The Association for the Advancement of Cost Engineering International (AACE) is posting for comment draft sections of a planned update to “Recommended Practice No. 29R-03 Forensic Schedule Analysis.”
Call me Punxsutawney Phil, but when reviewing materials released so far, I saw the shadow that these flawed practices have cast on the field of forensic scheduling. Construction schedulers should prepare for more winters of discontent unless people who care about forensic schedule analysis integrity speak up.
First published by AACE in 2007, Recommended Practice 29R-03 has a stated purpose “to provide a unifying reference … for forensic schedule analysis.” A caveat in the 2011 version states that the recommended practice “is not intended to establish a standard of practice.” But it has become the go-to reference for taking potshots at opposing scheduling experts who may not have deemed it necessary to perform each and every step of the painstakingly detailed instructions.

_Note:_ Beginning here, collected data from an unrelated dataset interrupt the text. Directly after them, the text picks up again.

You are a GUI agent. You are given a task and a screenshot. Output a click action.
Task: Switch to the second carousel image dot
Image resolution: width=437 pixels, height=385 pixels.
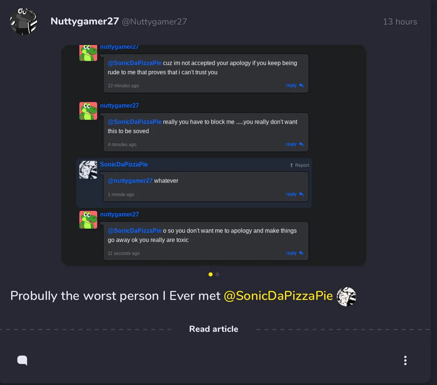pos(218,274)
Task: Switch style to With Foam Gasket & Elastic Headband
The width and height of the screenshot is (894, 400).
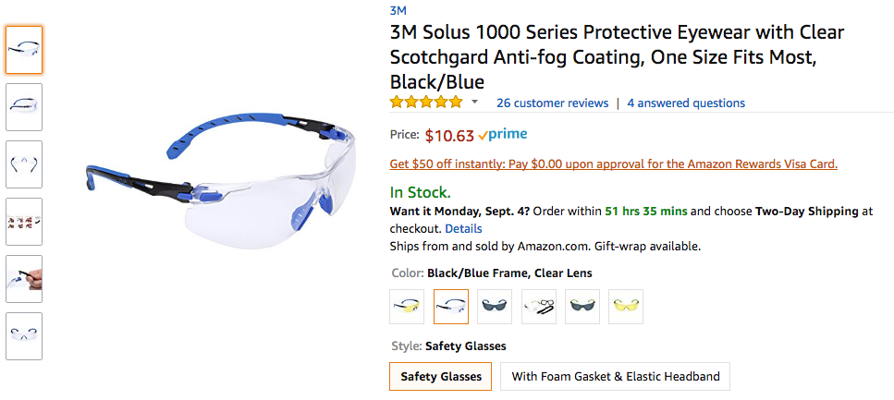Action: coord(615,377)
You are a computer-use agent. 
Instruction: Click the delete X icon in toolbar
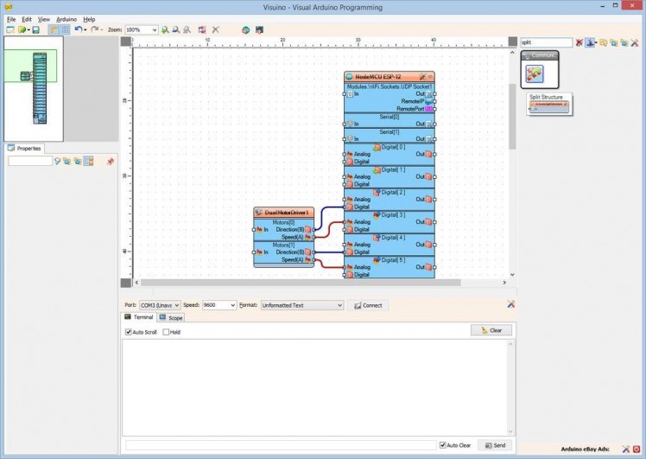(x=216, y=29)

Among its planned changes, the update will group the various approaches into four lettered classifications. Groups C and D (i.e., half) will be dedicated to controversial modeled techniques, where delays are inserted into or extracted from a schedule to measure delay. If I were grading, groups C and D would get an F.

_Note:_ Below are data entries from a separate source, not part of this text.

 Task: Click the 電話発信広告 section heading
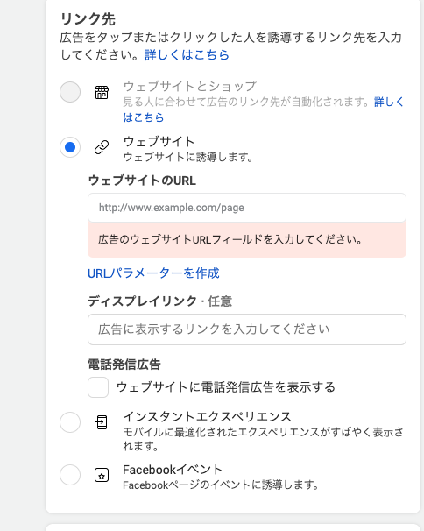[124, 365]
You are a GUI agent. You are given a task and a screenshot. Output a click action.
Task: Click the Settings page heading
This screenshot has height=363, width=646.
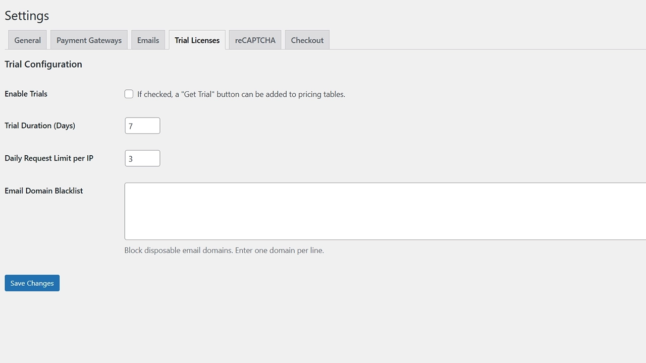(x=27, y=16)
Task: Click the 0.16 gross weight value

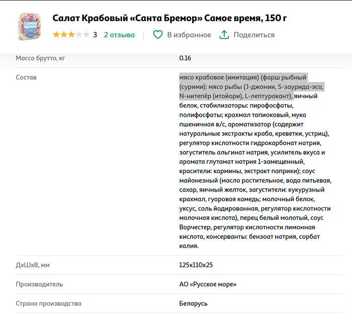Action: [x=185, y=58]
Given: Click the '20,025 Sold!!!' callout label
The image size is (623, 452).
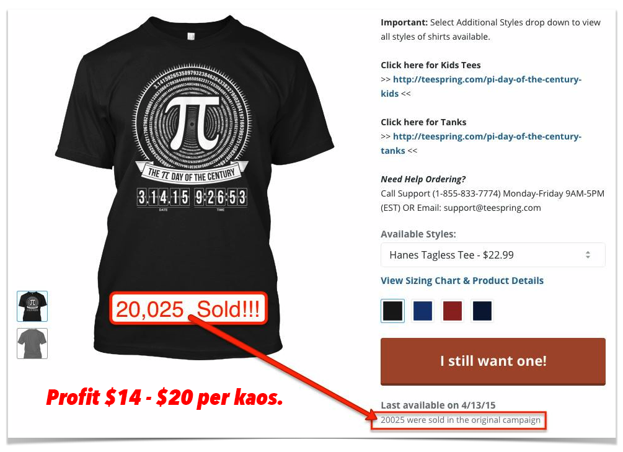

“Here’s why. Group C’s Modeled Additive schedule analysis, known as the “Retrospective Impacted As-Planned” or “Retrospective Time Impact Analysis” involves inserting delays into a planned schedule to create a hypothetical impacted version used for measuring delay against the unimpacted version. While the technique can demonstrate a limited forensic point, as I wrote in 2015, “TIAs are most useful for demonstrating future impacts [to] decide the best course of action.” The method falters when the hypothetical, impacted schedule created after the fact differs from what actually occurred.
Alternatively, “observational” methods are based in reality, dependent on planned schedules that were created by project participants and objective as-built data. Given the limitations, dedicating one-fourth of the document to modeled additive methods, on equal footing with more widely trusted “observational” forensic analysis, is misguided.
More problematic is Group D’s Modeled Subtractive schedule analysis, known as the “Collapsed As-Built.” Once described to me as the “smoke and mirrors” approach, existing activity logic is altered, and delays are removed to create a hypothetical schedule demonstrating when the project would have finished “but for” the delays. Before publication of the 2011 revision, an ENR Viewpoint author provided unheeded warnings on including this “discredited” approach, since it relies on subjective, ex post facto revisions to schedule logic and activities by the practitioner. The method is avoided by many reality-based scheduling experts, as it is difficult to support and can unravel under scrutiny.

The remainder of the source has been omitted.